-- START Page extract --
In this case for $b_t\,>\,b_0\,>\,\,\frac{ 1}{2\,m_{\pi}}$
the integral over $\kappa$ in \eq{BSX} is
concentrated at $ \kappa \,\rightarrow\,\,2\,m_{\pi}$ with $\kappa -
2\,m_{\pi}\,\,\approx\,\,1/b_t$. Since $2\,m_{\pi}\,a\,\ll\,\,1$ we expand
$J_1$ function, namely $J_1(\kappa\,a )\,=\,\frac{1}{2}\,\kappa\,a$. Since
we are interested only in large $b_t$ behaviour of the opacity $\Omega$
($b_0 \,\,\gg\,\,\frac{1}{2\,m_{\pi}}$) we replace $\kappa^2$ under
integral by $( 2\,m_{\pi} )^2$. The use of the asymptotic behaviour of 
McDonald's function as well as  the simplifications, mentioned above,
leads to overall accuracy $1/b_t$ in the pre-exponential factor, which is 
enough to obtain the unitarity bound. It worthwhile mentioning that in
our numerical calculation the integral of \eq{BSX} was computed without
any approximation. 

Finally we have the following estimate for the integral of
\eq{BSX}\footnote{
The integral $\int^{\infty}_{2\,m_{\pi}} z K_0(z) dz =
\,K_1(2\,m_{\pi})$. It follows directly from the differential equation for
$K_0$, namely $\frac{d}{d z} (z K_0(z)) \,\,=\,\,- z K_0(z)$ which should
be integrated over $z$. Recalling that $ - \frac{d}{d z} K_0(z) = K_1(z)$ 
we obtain the above integral. The alternative way is to use a combination
of
equations  6.561(8) and  6.561(16) from Ref. \cite{RY}. }

\begin{eqnarray}
\sigma^{BA}_{dipole}\,\,&=&\,\,\,\pi\,\as^2\,\,\frac{N^2_c -
1}{2\,N^2_c}\,(\,r^2_{1, t}\,\,r^2_{2, t}\,)
-- END Page extract --
-- START Supplied material --
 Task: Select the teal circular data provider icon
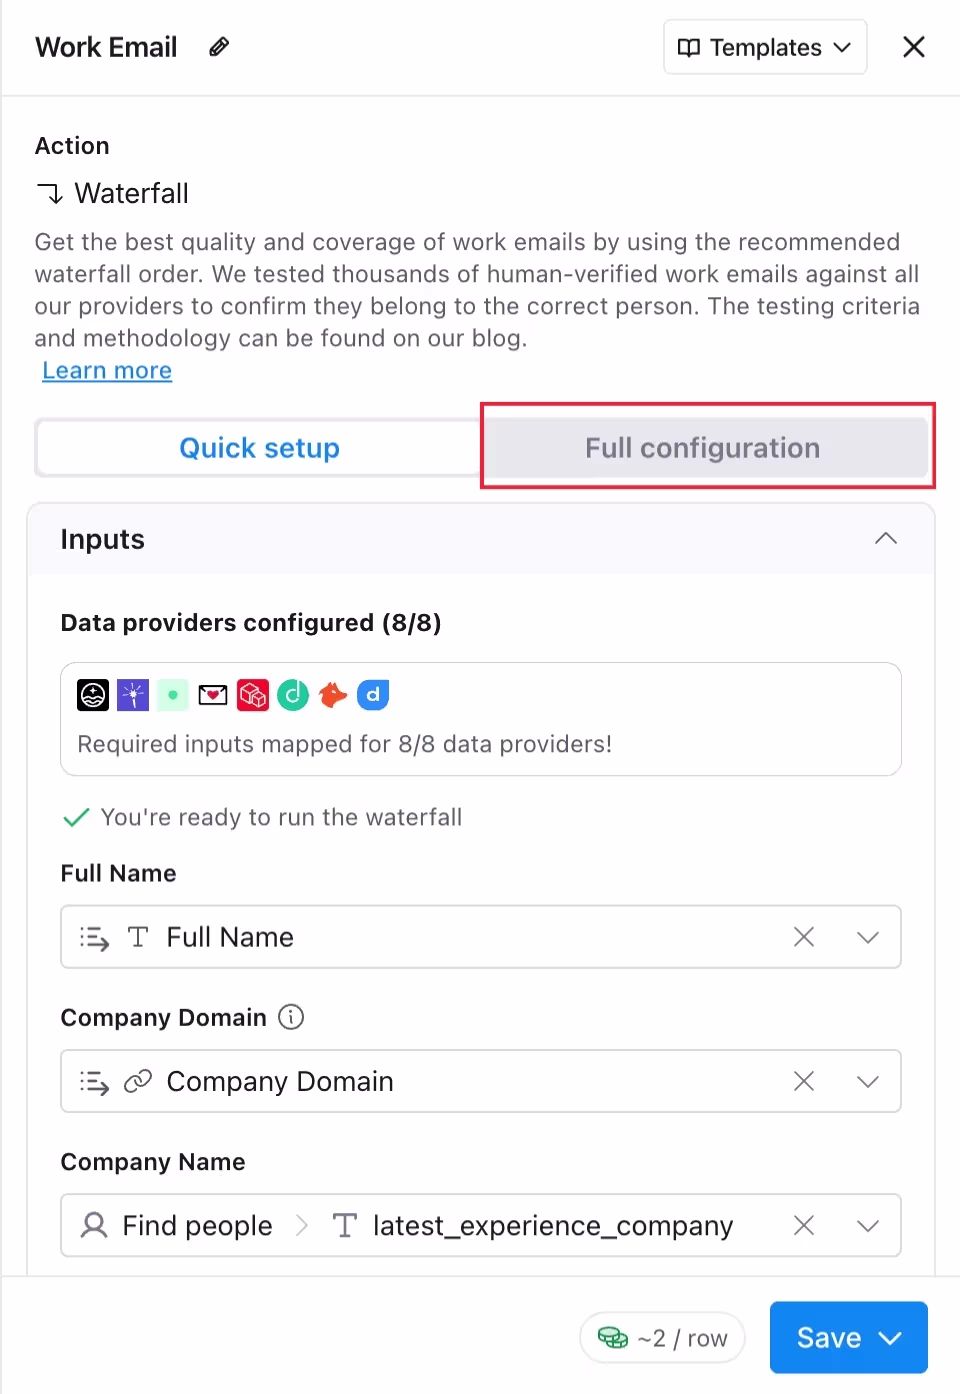[x=293, y=694]
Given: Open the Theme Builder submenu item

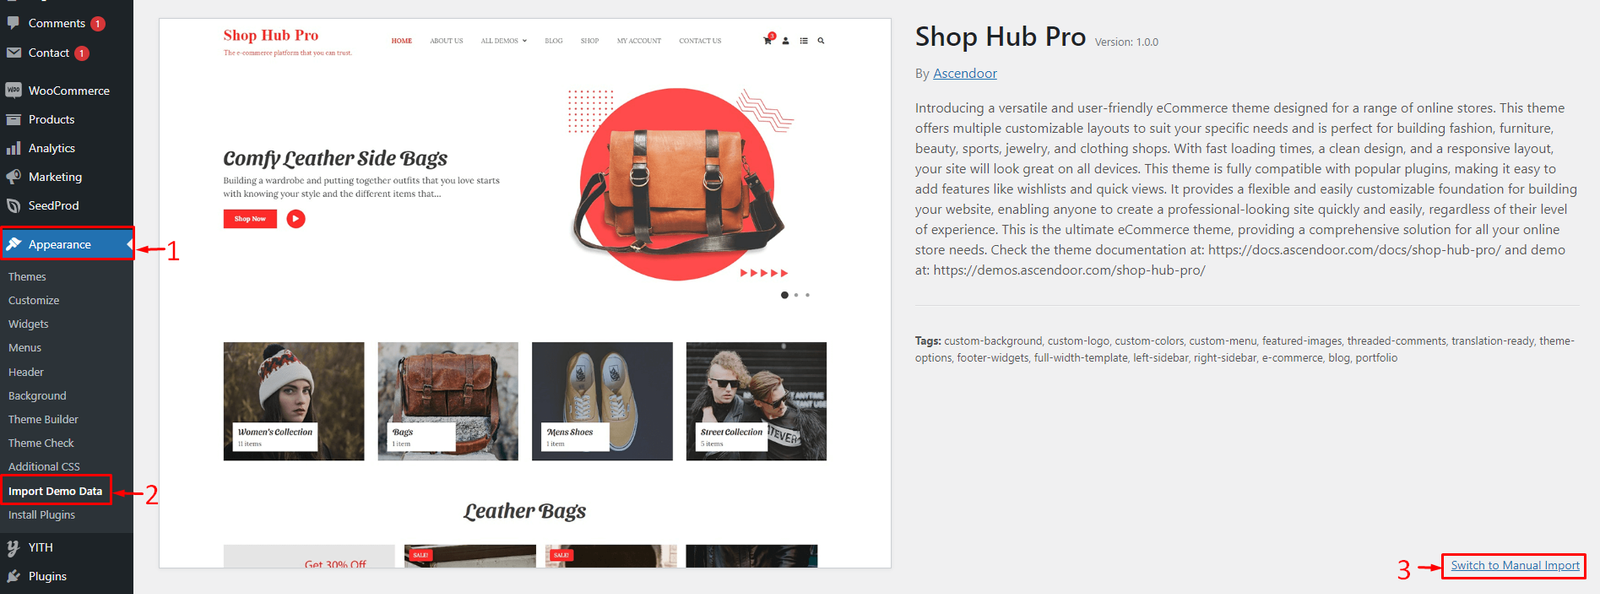Looking at the screenshot, I should pos(43,420).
-- END Supplied material --
Job 1:
Reproduce the passage on the opacity integral word for word, everything from "In this case" down to "any approximation.".
Job 2:
For each statement, say yes or no according to the passage on the opacity integral, and quote the words that decide it. (a) The numerical calculation computed the integral of \eq{BSX} using approximations. (b) The $J_1$ function is expanded because $2\,m_{\pi}\,a$ is much less than 1. (c) The simplifications lead to an overall accuracy of $1/b_t$ in the pre-exponential factor.
The data shown here were taken from a separate source.

Task response 1:
In this case for $b_t\,>\,b_0\,>\,\,\frac{ 1}{2\,m_{\pi}}$
the integral over $\kappa$ in \eq{BSX} is
concentrated at $ \kappa \,\rightarrow\,\,2\,m_{\pi}$ with $\kappa -
2\,m_{\pi}\,\,\approx\,\,1/b_t$. Since $2\,m_{\pi}\,a\,\ll\,\,1$ we expand
$J_1$ function, namely $J_1(\kappa\,a )\,=\,\frac{1}{2}\,\kappa\,a$. Since
we are interested only in large $b_t$ behaviour of the opacity $\Omega$
($b_0 \,\,\gg\,\,\frac{1}{2\,m_{\pi}}$) we replace $\kappa^2$ under
integral by $( 2\,m_{\pi} )^2$. The use of the asymptotic behaviour of 
McDonald's function as well as  the simplifications, mentioned above,
leads to overall accuracy $1/b_t$ in the pre-exponential factor, which is 
enough to obtain the unitarity bound. It worthwhile mentioning that in
our numerical calculation the integral of \eq{BSX} was computed without
any approximation.

Task response 2:
(a) No: "in our numerical calculation the integral of \eq{BSX} was computed without any approximation."
(b) Yes: "Since $2\,m_{\pi}\,a\,\ll\,\,1$ we expand $J_1$ function"
(c) Yes: "leads to overall accuracy $1/b_t$ in the pre-exponential factor"